OBJECTIVE: We investigated the effect of VIP on primary type II alveolar epithelial cells (AECIIs) upon the exposure of hyperoxia.
METHODS: AECIIs were isolated and purified from premature rats and exposed to air (21% oxygen), hyperoxia(95% oxygen), VIP+air and VIP+hyperoxia, respectively. The proliferation and apoptosis of AECIIs were detected by MTT cell proliferation assay, flow cytometry and western blot. The production of intracellular reactive oxygen species (ROS) was determined by 2 ', 7'-dichloro-dihydrotestosterone fluorescein diacetate (DCFH-DA) molecular probe and the total antioxidant capacity (TAOC) by ultraviolate spectro-photometer.
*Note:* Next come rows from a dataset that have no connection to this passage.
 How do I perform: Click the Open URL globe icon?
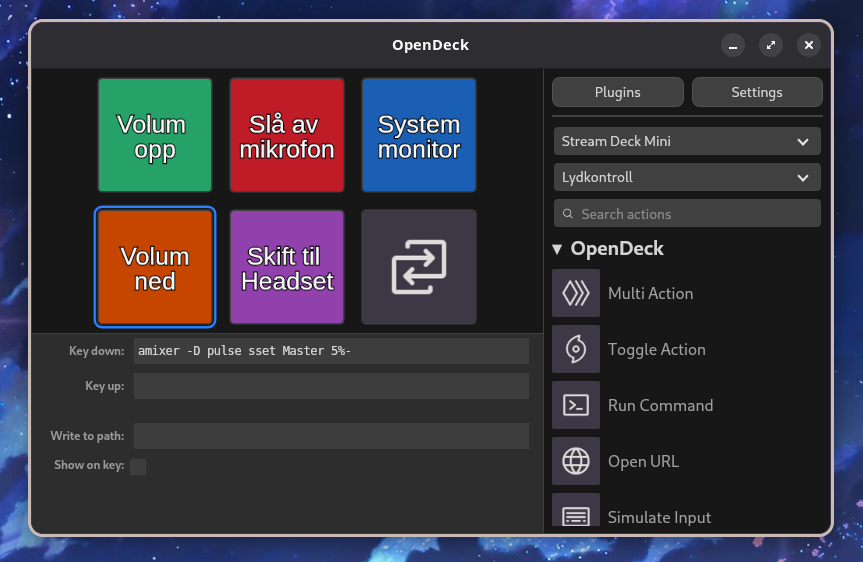tap(576, 461)
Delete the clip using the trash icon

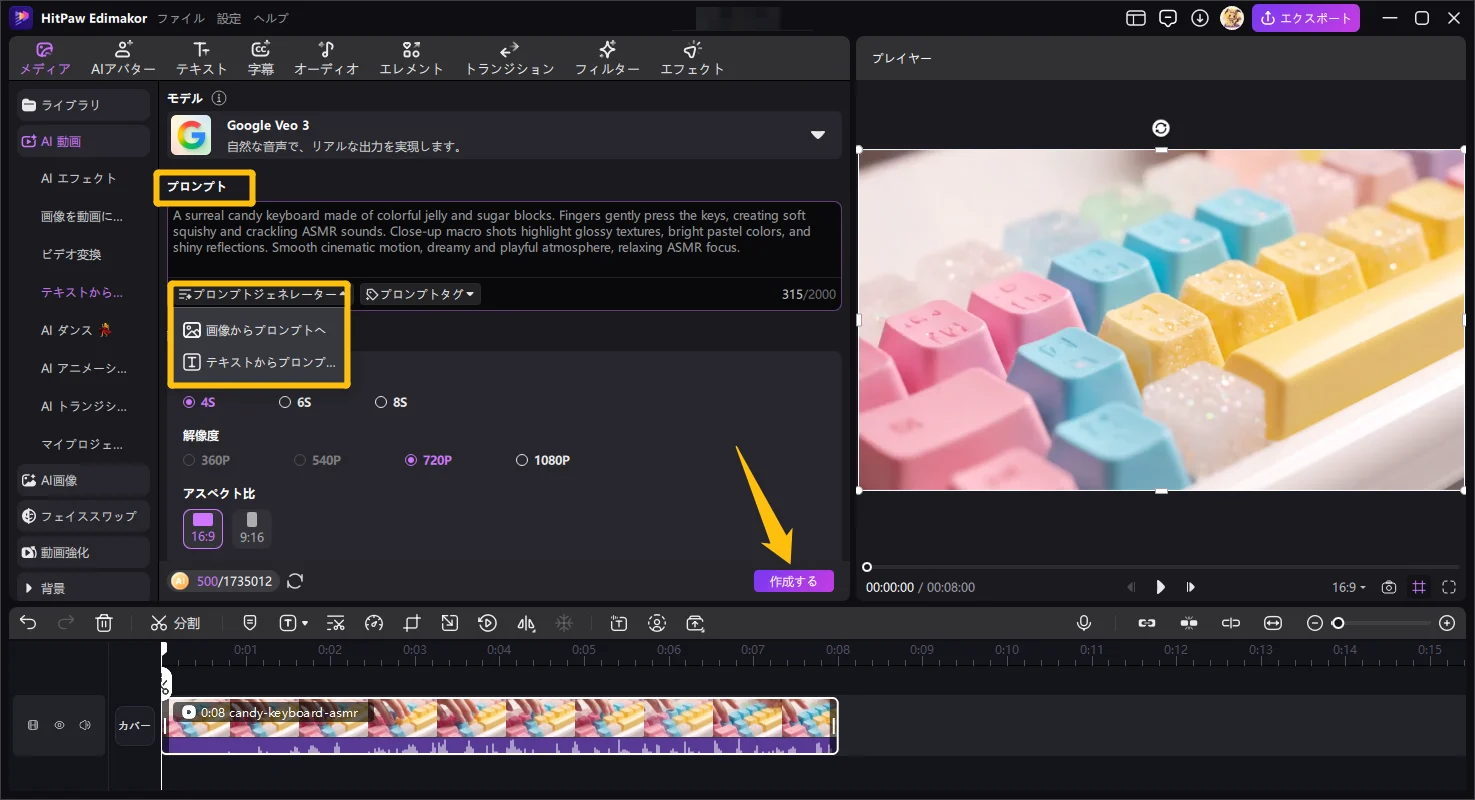click(x=104, y=622)
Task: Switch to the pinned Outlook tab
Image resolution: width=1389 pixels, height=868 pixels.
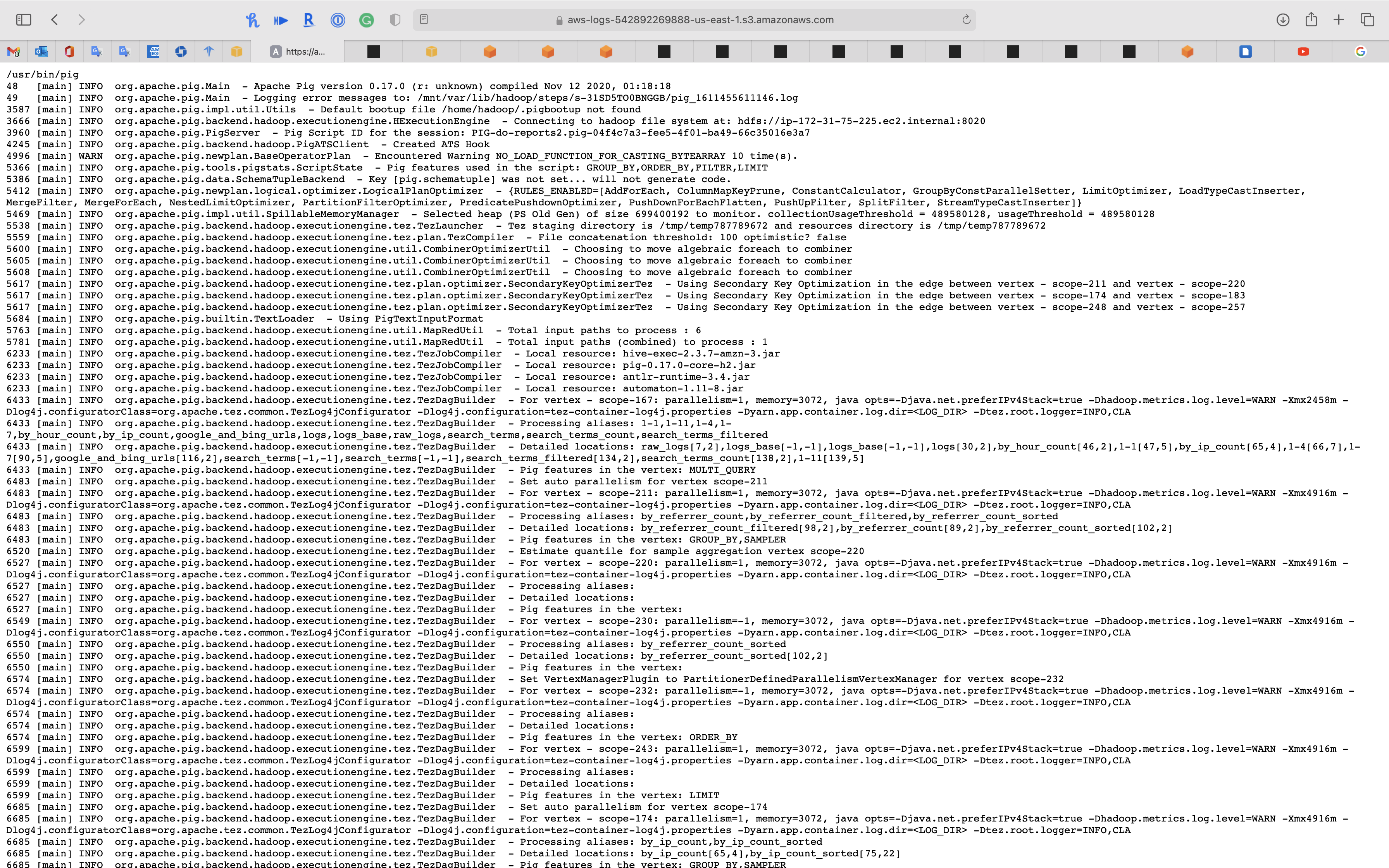Action: 41,52
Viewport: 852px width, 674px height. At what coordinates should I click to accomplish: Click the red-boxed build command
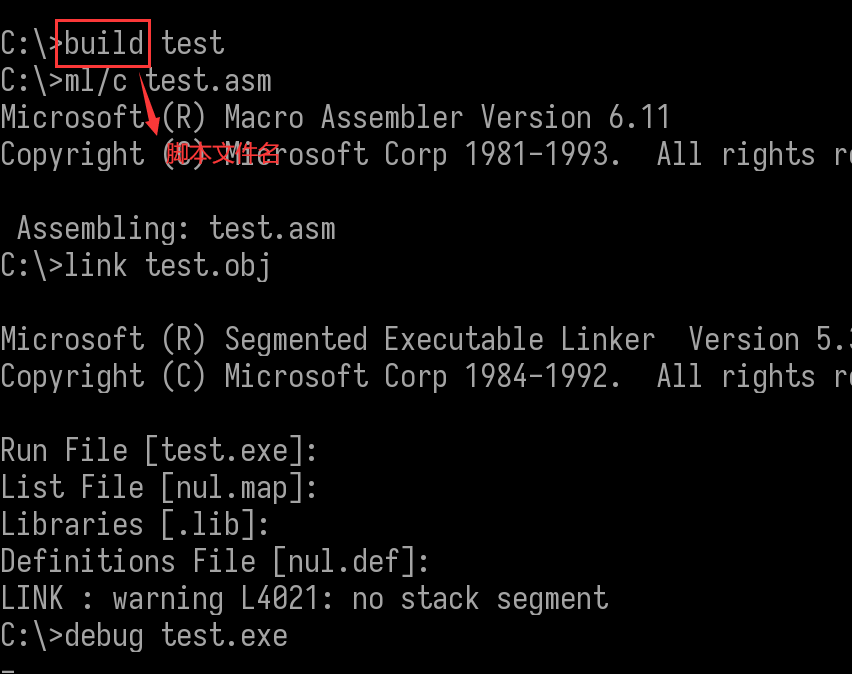click(x=105, y=44)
RESULTS: Cell proliferation significantly increased and apoptosis decreased upon the treatment with VIP. In addition, the level of ROS in the hyperoxia+VIP group was significantly lower than in the hyperoxia group, in contrast, TAOC was higher in the hyperoxia+VIP group than that in the hyperoxia group.
CONCLUSIONS: VIP exerts a protective role in the hyperoxia-induced oxidative stress damage in AECIIs, which probably attributed to its anti-oxidant and anti-apoptosis property.